Incorrect HTTP Response Status Code for Unauthorized Access

[hqarawlus]

Hello,

I noticed an incorrect HTTP Response Status code being returned on the specification definition pages of Contract Negotiation and Transfer Process. The specifications define a return code 404 (Not Found) in case of Unauthorized Access. I am curious to why this code was chosen instead of the widely known and used 401 (Unauthorized Access)?

Here are the snippets where I found the use of 404.

Thanks in advance!

ids-specification/negotiation/contract.negotiation.binding.https.md

Lines 80 to 82 in 3696060

	#### 1.2.3 Unauthorized Access
	If the client is not authorized, the [Consumer](../model/terminology.md#consumer) or [Provider](../model/terminology.md#provider) must return an HTTP 404 (Not Found) response.

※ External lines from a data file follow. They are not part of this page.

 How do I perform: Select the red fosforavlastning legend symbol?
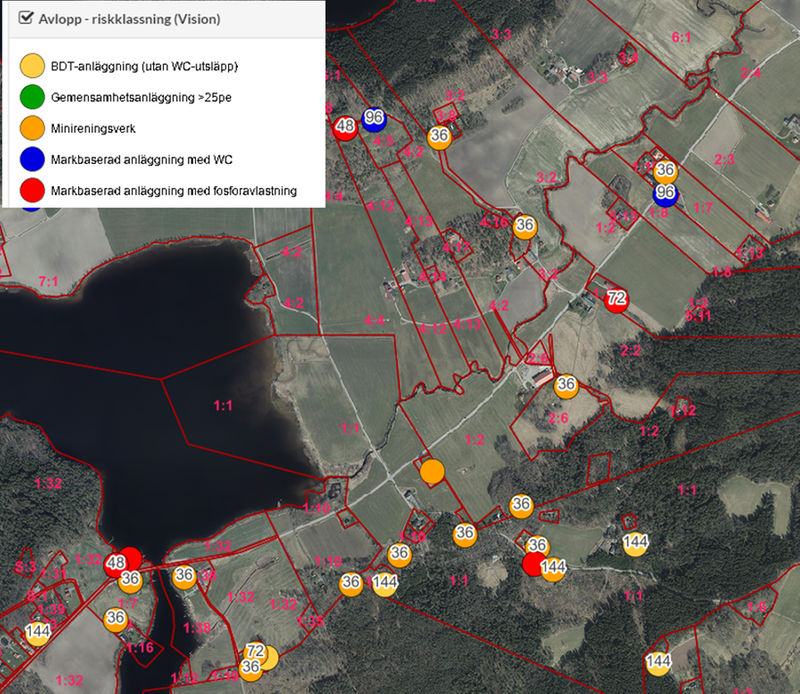point(32,190)
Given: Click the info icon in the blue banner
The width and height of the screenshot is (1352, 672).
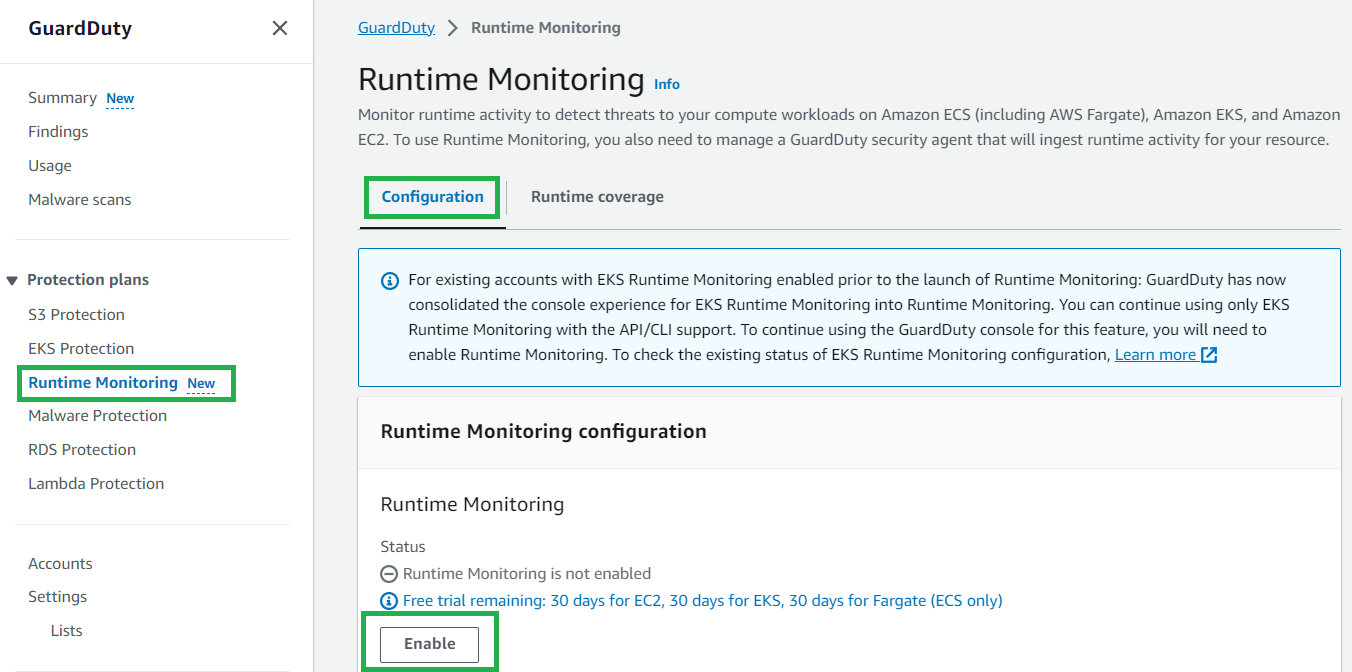Looking at the screenshot, I should [x=389, y=280].
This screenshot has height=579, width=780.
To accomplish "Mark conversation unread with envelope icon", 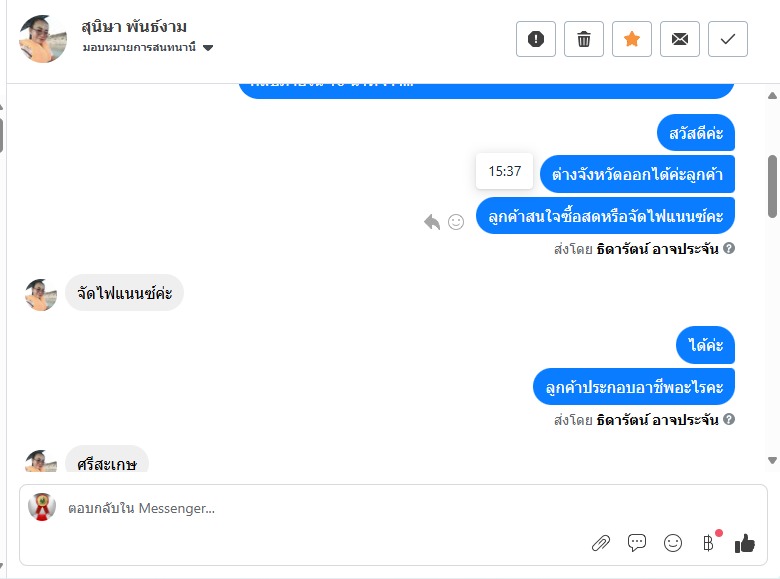I will tap(680, 39).
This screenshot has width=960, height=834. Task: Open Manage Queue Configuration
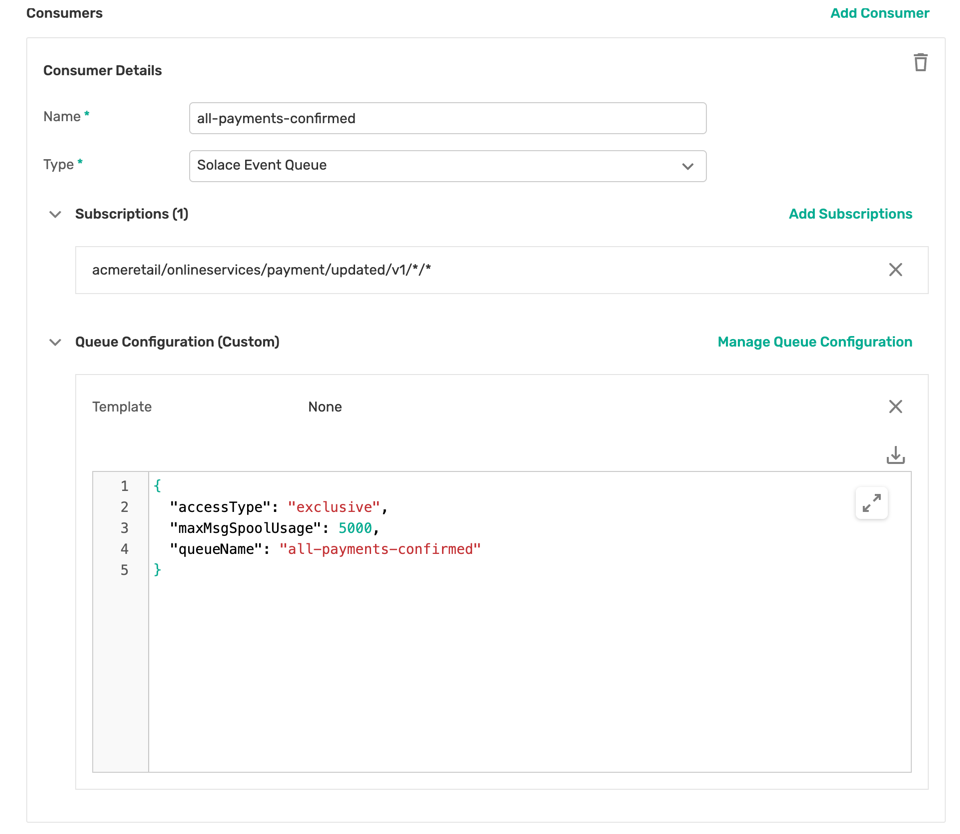pos(814,341)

ids-specification/transfer/transfer.process.binding.https.md

Lines 45 to 47 in 3696060

	#### 1.2.3 Unauthorized Access
	If the client is not authorized, the [Consumer](../model/terminology.md#consumer) or [Provider](../model/terminology.md#provider) must return an HTTP 404 (Not Found) response.

[juliapampus]

We've discussed that in the group some weeks ago. For security reasons, it is common practice to return a 404 instead of a 401 or 403 to avoid drawing conclusions about the existence or non-existence of a resource (negotiation, transfer).

[hqarawlus]

Thanks for the response. I believe however 404 is being misused here, since it is designed to specifically indicate that an endpoint does not exist. In this scenario, a more generic code (400 - Bad Request) should be returned whenver a certain criteria is not fulfilled in order to maintain the security level.
Nevertheless, since the IDSA is working outside the defined HTTP standard codes here, it would be helpful to mention in the documentation that the standard is not being followed.